The same amendment would require landlords to provide relocation assistance to tenants displaced by landlord-driven actions, such as remodeling a property to go more upscale.

Jalali’s third amendment would ensure that rent control pertains to certain types of affordable subsidized housing, including rental housing backed by federal low-income housing tax credits and federal Section 8 vouchers.
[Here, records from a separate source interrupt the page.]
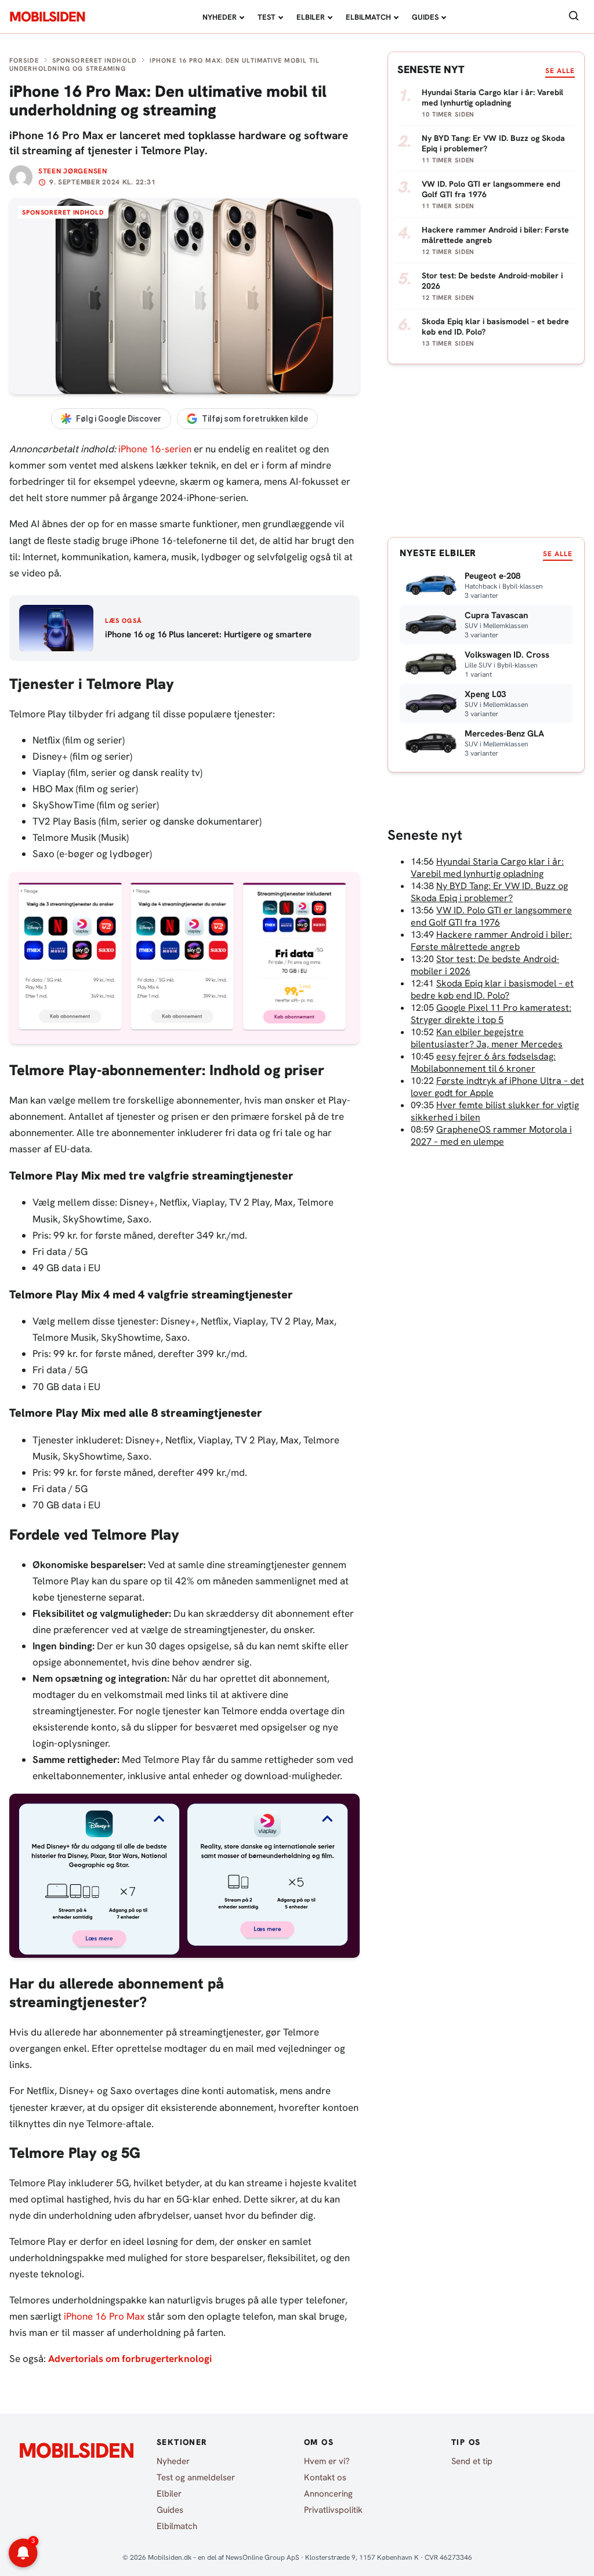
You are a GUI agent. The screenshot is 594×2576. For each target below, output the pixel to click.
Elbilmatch (368, 17)
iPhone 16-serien (154, 448)
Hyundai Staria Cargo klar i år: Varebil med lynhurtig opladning (487, 867)
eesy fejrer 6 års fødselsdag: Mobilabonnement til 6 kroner (483, 1062)
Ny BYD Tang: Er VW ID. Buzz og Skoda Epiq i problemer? (489, 892)
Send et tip (471, 2461)
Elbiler (310, 17)
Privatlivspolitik (333, 2510)
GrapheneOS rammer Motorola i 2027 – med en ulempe (491, 1135)
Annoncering (328, 2493)
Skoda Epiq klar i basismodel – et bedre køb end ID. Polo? (492, 989)
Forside (24, 60)
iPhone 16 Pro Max (104, 2316)
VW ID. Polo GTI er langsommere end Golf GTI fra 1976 (491, 916)
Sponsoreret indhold (94, 60)
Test (267, 17)
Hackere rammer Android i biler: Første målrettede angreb (491, 940)
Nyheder (219, 17)
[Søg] (574, 16)
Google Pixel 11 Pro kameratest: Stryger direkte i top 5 (491, 1014)
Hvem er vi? (327, 2461)
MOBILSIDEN (47, 17)
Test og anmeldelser (196, 2477)
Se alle (560, 70)
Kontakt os (325, 2477)
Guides (425, 17)
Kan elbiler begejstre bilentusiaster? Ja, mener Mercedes (487, 1038)
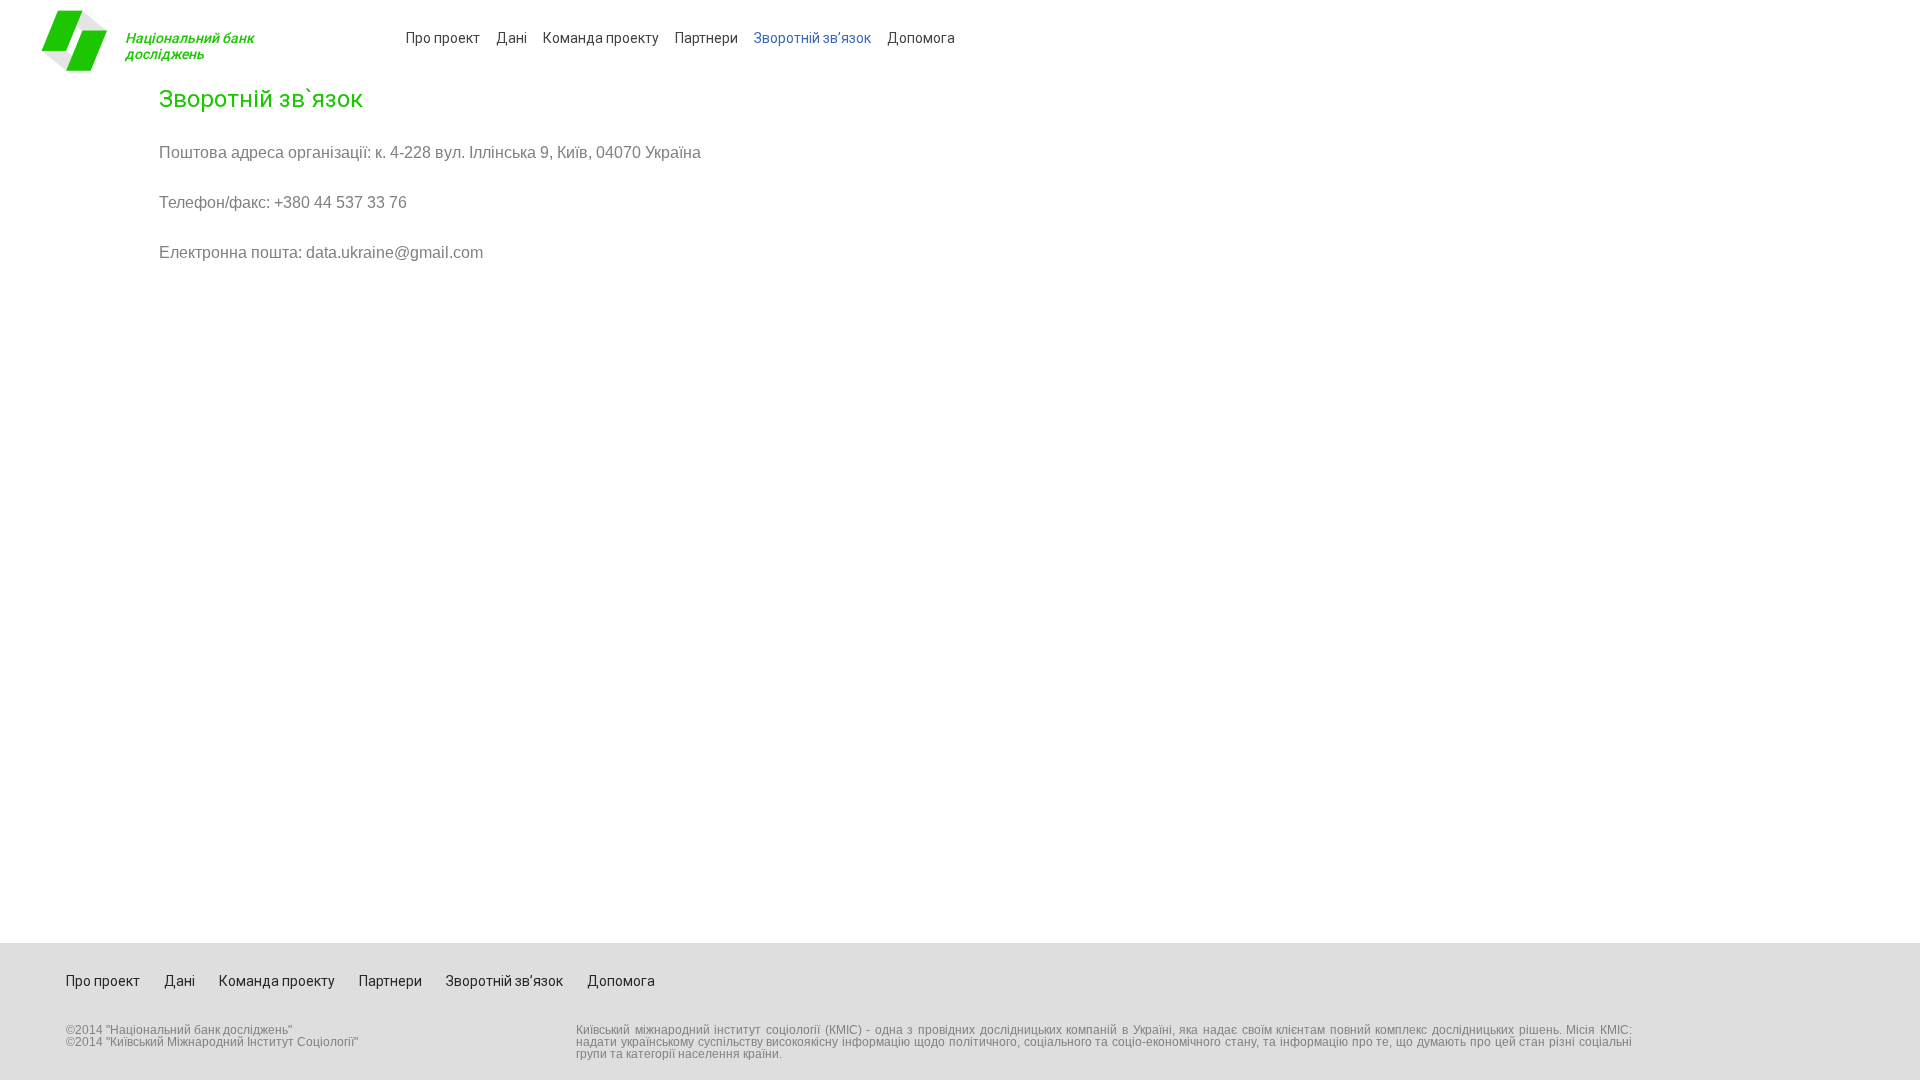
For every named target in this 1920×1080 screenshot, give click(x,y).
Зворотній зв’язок (812, 38)
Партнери (706, 38)
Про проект (443, 38)
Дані (511, 38)
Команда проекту (601, 38)
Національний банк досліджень (189, 46)
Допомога (921, 38)
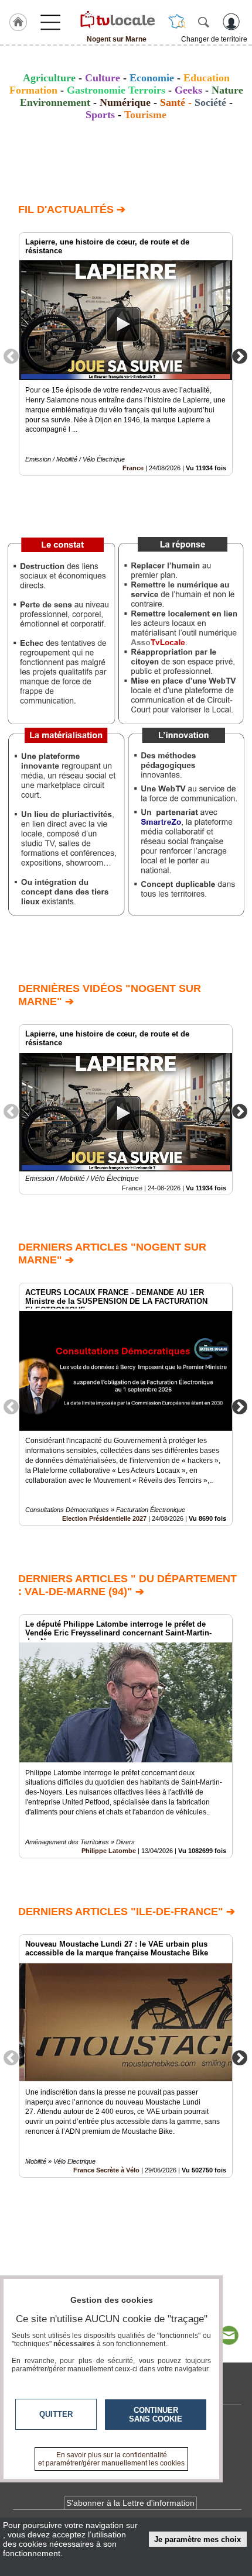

Developers such as Dominium have claimed that housing constructed with low-income housing tax credits is exempt as a result of both federal and local agreements that supersede city-driven rent control policies.

“It basically restores what the original rent control ordinance passed by voters was,” Jalali said.

The ordinance approved by voters last November does exempt federally-managed public housing.

Her fourth amendment would alter Tolbert’s proposed 20-year retroactive and future exemption for new construction, limiting it to 15 years with no lookback period.

OTHER AMENDMENTS

Corrie, the former PED director, has recommended further changes to Tolbert’s proposed 20-year exemption for new construction.

For affordable housing that receives public subsidy to qualify for the 20-year exemption, the landlord would have to agree to keep the units affordable for more than 30 years, and at least 10 percent of the units would have to be affordable to households earning no more than 30 percent area median income, according to Corrie’s proposal.

In addition, under Corrie’s amendment, a developer would have to contribute .005 percent of the project cost into the city’s housing trust fund for affordable home ownership and rental programs.